__WORK TO BE COMPLETED__.
Update the listing below so that every occurrence of "click coordinates" reads "tap coordinates", and leave every other part of it unchanged.

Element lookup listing
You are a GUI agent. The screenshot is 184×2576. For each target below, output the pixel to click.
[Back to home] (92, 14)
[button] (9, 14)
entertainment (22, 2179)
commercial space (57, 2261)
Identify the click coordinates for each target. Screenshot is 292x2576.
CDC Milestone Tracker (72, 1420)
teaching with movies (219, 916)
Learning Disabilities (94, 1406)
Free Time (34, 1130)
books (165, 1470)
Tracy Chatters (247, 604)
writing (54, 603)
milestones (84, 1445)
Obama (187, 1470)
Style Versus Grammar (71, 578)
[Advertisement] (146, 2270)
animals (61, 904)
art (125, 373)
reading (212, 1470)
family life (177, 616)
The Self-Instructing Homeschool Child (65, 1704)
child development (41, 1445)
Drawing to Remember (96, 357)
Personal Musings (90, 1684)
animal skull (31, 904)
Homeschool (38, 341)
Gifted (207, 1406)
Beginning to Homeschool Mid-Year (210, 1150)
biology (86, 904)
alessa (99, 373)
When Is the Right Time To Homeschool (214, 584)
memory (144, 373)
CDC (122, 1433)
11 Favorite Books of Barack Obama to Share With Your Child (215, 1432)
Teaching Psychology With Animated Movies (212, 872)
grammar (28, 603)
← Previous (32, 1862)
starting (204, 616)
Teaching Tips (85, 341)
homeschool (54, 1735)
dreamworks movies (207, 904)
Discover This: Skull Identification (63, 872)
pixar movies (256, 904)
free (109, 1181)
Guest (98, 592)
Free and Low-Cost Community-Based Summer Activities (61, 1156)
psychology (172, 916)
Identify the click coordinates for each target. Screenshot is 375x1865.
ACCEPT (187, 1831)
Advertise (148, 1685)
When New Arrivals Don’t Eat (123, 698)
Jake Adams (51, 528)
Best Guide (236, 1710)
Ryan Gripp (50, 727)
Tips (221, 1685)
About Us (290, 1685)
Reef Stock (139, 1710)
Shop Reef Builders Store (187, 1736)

__TASK ANSWER__.
You are a GUI agent. The screenshot is 184×2576. For each target below, output the pixel to click.
[Back to home] (92, 14)
[button] (9, 14)
entertainment (22, 2179)
commercial space (57, 2261)
Identify the tap coordinates for each target. Screenshot is 292x2576.
CDC Milestone Tracker (72, 1420)
teaching with movies (219, 916)
Learning Disabilities (94, 1406)
Free Time (34, 1130)
books (165, 1470)
Tracy Chatters (247, 604)
writing (54, 603)
milestones (84, 1445)
Obama (187, 1470)
Style Versus Grammar (71, 578)
[Advertisement] (146, 2270)
animals (61, 904)
art (125, 373)
reading (212, 1470)
family life (177, 616)
The Self-Instructing Homeschool Child (65, 1704)
child development (41, 1445)
Drawing to Remember (96, 357)
Personal Musings (90, 1684)
animal skull (31, 904)
Homeschool (38, 341)
Gifted (207, 1406)
Beginning to Homeschool Mid-Year (210, 1150)
biology (86, 904)
alessa (99, 373)
When Is the Right Time To Homeschool (214, 584)
memory (144, 373)
CDC (122, 1433)
11 Favorite Books of Barack Obama to Share With Your Child (215, 1432)
Teaching Psychology With Animated Movies (212, 872)
grammar (28, 603)
← Previous (32, 1862)
starting (204, 616)
Teaching Tips (85, 341)
homeschool (54, 1735)
dreamworks movies (207, 904)
Discover This: Skull Identification (63, 872)
pixar movies (256, 904)
free (109, 1181)
Guest (98, 592)
Free and Low-Cost Community-Based Summer Activities (61, 1156)
psychology (172, 916)
Identify the tap coordinates for each target. Screenshot is 375x1865.
ACCEPT (187, 1831)
Advertise (148, 1685)
When New Arrivals Don’t Eat (123, 698)
Jake Adams (51, 528)
Best Guide (236, 1710)
Ryan Gripp (50, 727)
Tips (221, 1685)
About Us (290, 1685)
Reef Stock (139, 1710)
Shop Reef Builders Store (187, 1736)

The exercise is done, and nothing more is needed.